Tundra Space

Tundra Space

Clinical Research Directory

Browse clinical research sites, groups, and studies.

Back to Studies
NOT YET RECRUITING
NCT07449429

A Privacy-Preserving OCR-LLM System for Coronary Syndrome Subtyping From Admission HPI: Multicenter Validation in China and the US

Sponsor: China National Center for Cardiovascular Diseases

View on ClinicalTrials.gov

Summary

This study develops and validates a privacy-preserving OCR-LLM pipeline that converts admission history of present illness (HPI) records into structured coronary syndrome subtypes (STEMI, NSTEMI, unstable angina, and chronic coronary syndrome). The system first extracts text from de-identified HPI images using locally deployed OCR, then applies large language models with a fixed diagnostic prompt to generate subtype classification and evidence.
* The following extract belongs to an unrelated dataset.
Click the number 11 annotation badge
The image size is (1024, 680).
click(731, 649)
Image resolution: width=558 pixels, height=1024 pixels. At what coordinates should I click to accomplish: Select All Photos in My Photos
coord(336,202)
Performance is evaluated in an internal validation cohort and multiple external datasets covering heterogeneous EHR templates, emergency department cases, and an English dataset from MIMIC-IV. A clinician usability study assesses changes in diagnostic accuracy and time with and without tool assistance.
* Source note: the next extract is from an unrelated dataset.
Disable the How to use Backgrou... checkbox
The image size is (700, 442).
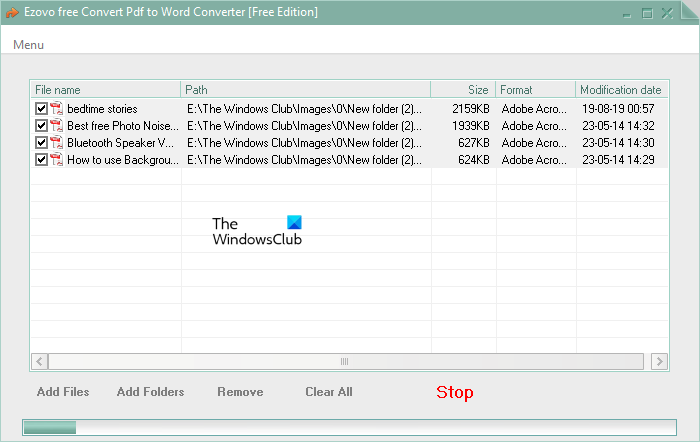click(x=42, y=159)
Official title: Development and Multicenter Validation of a Privacy-Preserving OCR-LLM Pipeline for Four-Subtype Coronary Syndrome Classification Using Admission HPI Across Heterogeneous EHR Systems

Key Details

Gender

All

Age Range

18 Years - Any

Study Type

OBSERVATIONAL

Enrollment

10

Start Date

2026-02-28

Completion Date

2026-03-08

Last Updated

2026-03-04

Healthy Volunteers

Not specified

Interventions

DEVICE

OCR-Prompt-LLM Information Extraction and Classification Workflow (OCR-Prompt-LLM)

An automated clinical data management workflow integrating Optical Character Recognition (OCR), optimized prompt engineering, and large language models (LLMs). The system processes unstructured inpatient/ED records (primarily admission history of present illness and related narrative text) to extract prespecified key clinical indicators (e.g., left ventricular ejection fraction, coronary syndrome subtype, medications) and to classify cases into prespecified coronary artery disease categories (e.g., unstable angina, STEMI, NSTEMI, chronic coronary syndrome). The workflow outputs structured fields and a classification result with supporting evidence excerpts.

DEVICE

Manual Clinical Data Review

Standard manual process in which experienced clinicians review patient medical records and extract the same prespecified clinical indicators and coronary artery disease categories using routine clinical judgment and documentation review. This manual abstraction serves as the human benchmark for comparing diagnostic accuracy, completeness, and operational efficiency against the automated OCR-Prompt-LLM workflow.